Parents have formed their own political party to campaign for the overhaul of the "nightmarish" chase for secondary school places.

They say that the mainstream parties have failed to take seriously the stress and frustration faced by families trying to negotiate the admissions systems for secondary schools.

Louise Irvine
Local GP Louise Irvine wants a "real voice" for parents
And the Lewisham-based party is campaigning for the opening of a new non-selective school which would relieve the shortage of places in the south London borough.

The newly-founded party, Local Education Action by Parents, is to field candidates in the forthcoming local council elections in the London Borough of Lewisham.

"There is no apathy among voters - it's just that people have lost confidence in the political process. We want to reclaim democracy, putting the constituents first," said spokesperson, Louise Irvine.

"Politicians are always talking about education, using the most emotive language to show that they care. But it's all hollow and they find so many ways of not hearing what we're saying."

"The education system is geared towards the producers and not the consumers. It can be pre-occupied by schools, but not children. There's no check on parental satisfaction and no real voice for parents."


It is expected that about six candidates will stand and the party hopes that this will begin a process of local politics responding to practical issues, rather than the "control freakery" of party politics.

"Local politics should be turbulent and vibrant, not a one-party state," said Ms Irvine, who anticipated the setting up of other interest-group parties, such as tenants.

The founding of the party, which held its inaugural meeting this week, follows longstanding concerns over the lack of places in parts of the capital.

**DATA SEGMENT:**
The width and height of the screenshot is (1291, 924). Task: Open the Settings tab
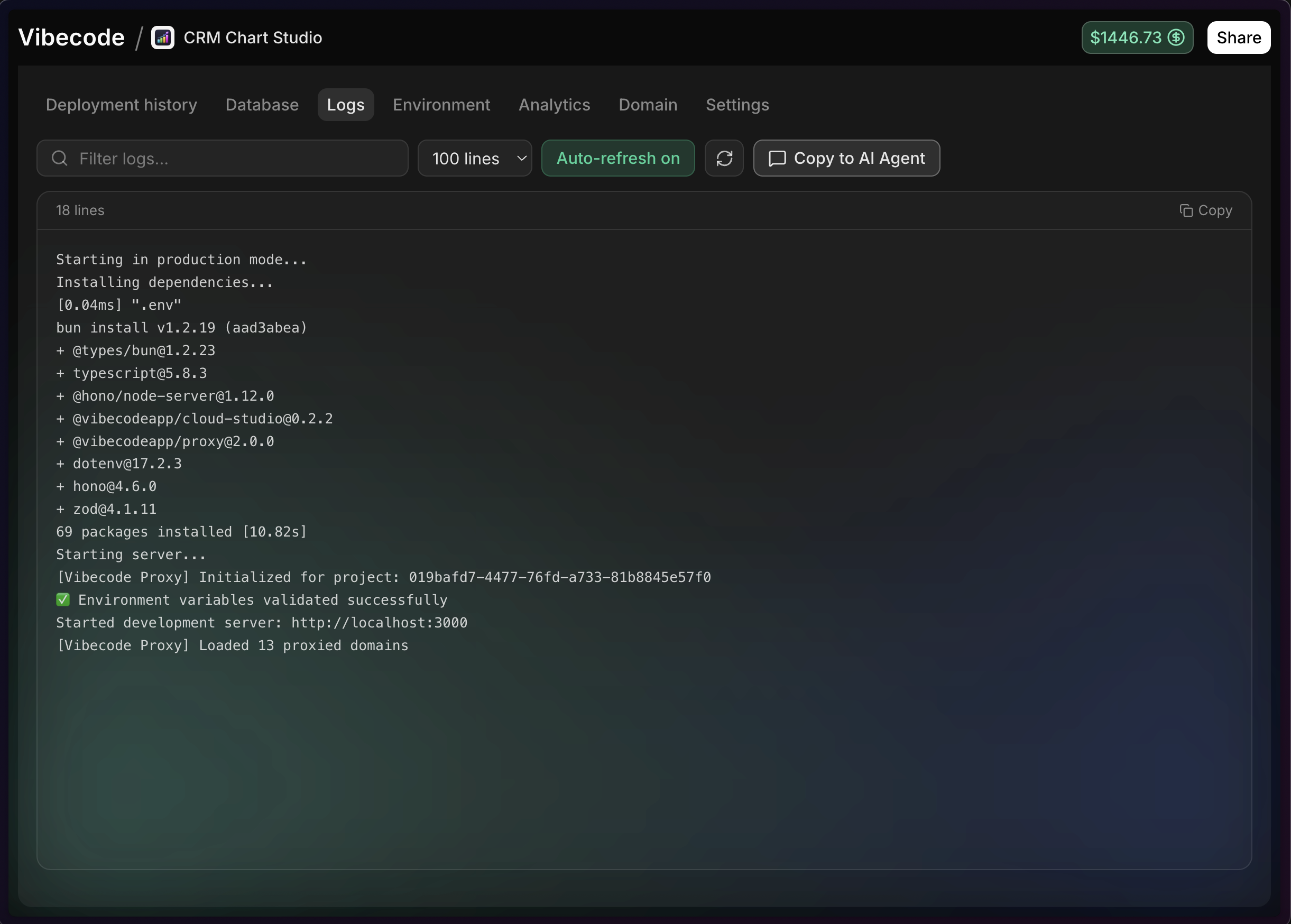737,105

**REQUIRED ACTIONS:**
1. In the article about the Lewisham parents' education party, what is the new party called?
2. Continue the article about the Lewisham parents' education party, picking up after its last sentence.

**RESULTS OF THE EXERCISE:**
1. Local Education Action by Parents

2.
Ms Irvine said that at the beginning of the last summer holidays, about 100 children were still without places.

"People can say it's shroud waving to talk about the level of stress that this can cause, but it's a real problem," says Ms Irivine, who is a local family doctor.


The party is campaigning for a reform of the complex and often confusing ways in which schools allocate places.

Comprehensive, specialist, faith-based and foundation schools can all operate in the same area, but apply different admissions rules.

"There is a lack of accountability, transparency or even predictability. It becomes a lottery," she said.

The offering of places to the most able pupils by selective schools also distorted the intake of other schools, she said, leaving them with more students from lower ability ranges.

The party will also be campaigning on other education issues, including school improvement, bullying and exclusions.

Formally registering as a party allows the campaigners to have the name of the party included on the ballot paper, whereas candidates standing as independents would have only their names.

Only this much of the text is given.